* Exercise data:
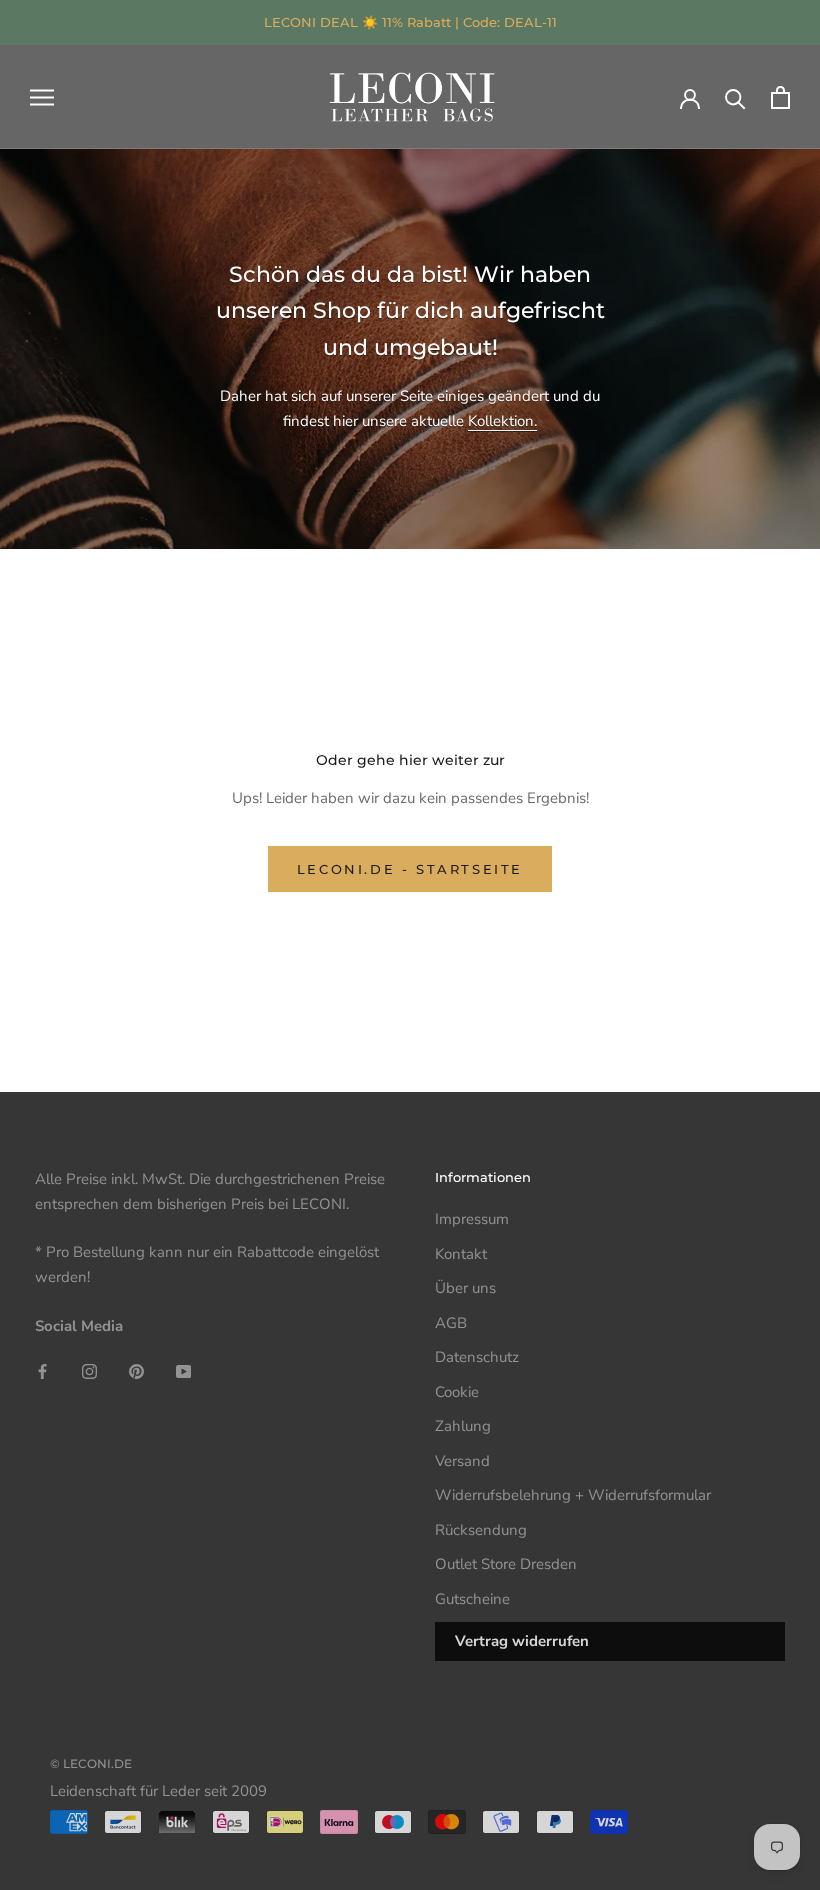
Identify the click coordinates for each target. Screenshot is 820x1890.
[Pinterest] (136, 1371)
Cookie (457, 1392)
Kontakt (461, 1254)
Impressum (472, 1219)
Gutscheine (472, 1599)
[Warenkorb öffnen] (780, 97)
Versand (462, 1461)
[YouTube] (183, 1371)
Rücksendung (481, 1530)
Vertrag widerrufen (522, 1641)
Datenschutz (477, 1357)
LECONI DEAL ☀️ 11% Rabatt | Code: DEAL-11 (410, 22)
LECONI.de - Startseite (410, 869)
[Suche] (735, 97)
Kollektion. (502, 421)
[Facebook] (42, 1371)
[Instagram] (89, 1371)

* The problem:
Aside from the pictures, copy all of the entries exactly.

* Exercise solution:
Identify the click coordinates for each target. Screenshot is 820x1890.
[Pinterest] (136, 1371)
Cookie (457, 1392)
Kontakt (461, 1254)
Impressum (472, 1219)
Gutscheine (472, 1599)
[Warenkorb öffnen] (780, 97)
Versand (462, 1461)
[YouTube] (183, 1371)
Rücksendung (481, 1530)
Vertrag widerrufen (522, 1641)
Datenschutz (477, 1357)
LECONI DEAL ☀️ 11% Rabatt | Code: DEAL-11 (410, 22)
LECONI.de - Startseite (410, 869)
[Suche] (735, 97)
Kollektion. (502, 421)
[Facebook] (42, 1371)
[Instagram] (89, 1371)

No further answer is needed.